The reasoning separation is enable by default when specify .
**To disable it, set the `separate_reasoning` option to `False` in request.**

```python Example theme={null}
response_non_stream = client.chat.completions.create(
    model=model_name,
    messages=messages,
    temperature=0.6,
    top_p=0.95,
    stream=False,  # Non-streaming
    extra_body={"separate_reasoning": False},
)

print_highlight("==== Original Output ====")
print_highlight(response_non_stream.choices[0].message.content)
```

### SGLang Native API

```python Example theme={null}
from transformers import AutoTokenizer

tokenizer = AutoTokenizer.from_pretrained("deepseek-ai/DeepSeek-R1-Distill-Qwen-7B")
input = tokenizer.apply_chat_template(
    messages, tokenize=False, add_generation_prompt=True, return_dict=False
)

gen_url = f"http://localhost:{port}/generate"
gen_data = {
    "text": input,
    "sampling_params": {
        "skip_special_tokens": False,
        "max_new_tokens": 1024,
        "temperature": 0.6,
        "top_p": 0.95,
    },
}
gen_response = requests.post(gen_url, json=gen_data).json()["text"]

print_highlight("==== Original Output ====")
print_highlight(gen_response)

parse_url = f"http://localhost:{port}/separate_reasoning"
separate_reasoning_data = {
    "text": gen_response,
    "reasoning_parser": "deepseek-r1",
}
separate_reasoning_response_json = requests.post(
    parse_url, json=separate_reasoning_data
).json()
print_highlight("==== Reasoning ====")
print_highlight(separate_reasoning_response_json["reasoning_text"])
print_highlight("==== Text ====")
print_highlight(separate_reasoning_response_json["text"])
```

```python Example theme={null}
terminate_process(server_process)
```

### Offline Engine API

```python Example theme={null}
import sglang as sgl
from sglang.srt.parser.reasoning_parser import ReasoningParser
from sglang.utils import print_highlight

llm = sgl.Engine(model_path="deepseek-ai/DeepSeek-R1-Distill-Qwen-7B")
tokenizer = AutoTokenizer.from_pretrained("deepseek-ai/DeepSeek-R1-Distill-Qwen-7B")
input = tokenizer.apply_chat_template(
    messages, tokenize=False, add_generation_prompt=True, return_dict=False
)
sampling_params = {
    "max_new_tokens": 1024,
    "skip_special_tokens": False,
    "temperature": 0.6,
    "top_p": 0.95,
}
result = llm.generate(prompt=input, sampling_params=sampling_params)

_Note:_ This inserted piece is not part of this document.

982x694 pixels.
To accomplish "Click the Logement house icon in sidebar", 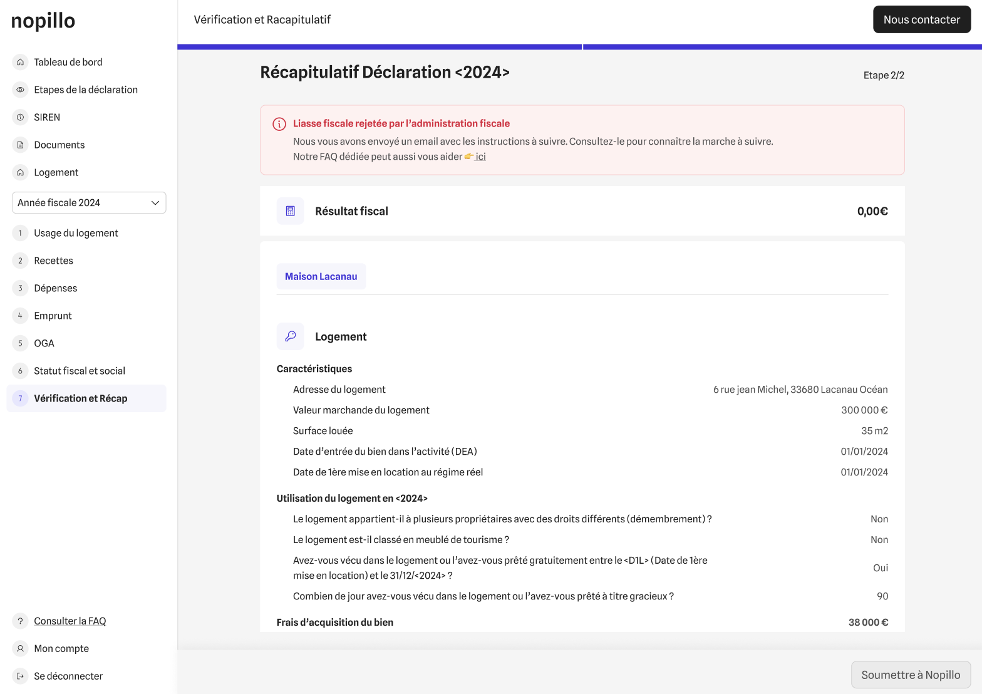I will tap(20, 172).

generated_text = result["text"]  # Assume there is only one prompt

print_highlight("==== Original Output ====")
print_highlight(generated_text)

parser = ReasoningParser("deepseek-r1")
reasoning_text, text = parser.parse_non_stream(generated_text)
print_highlight("==== Reasoning ====")
print_highlight(reasoning_text)
print_highlight("==== Text ====")
print_highlight(text)
```

```python Example theme={null}
llm.shutdown()
```

## Supporting New Reasoning Model Schemas

For future reasoning models, you can implement the reasoning parser as a subclass of `BaseReasoningFormatDetector` in `python/sglang/srt/reasoning_parser.py` and specify the reasoning parser for new reasoning model schemas accordingly.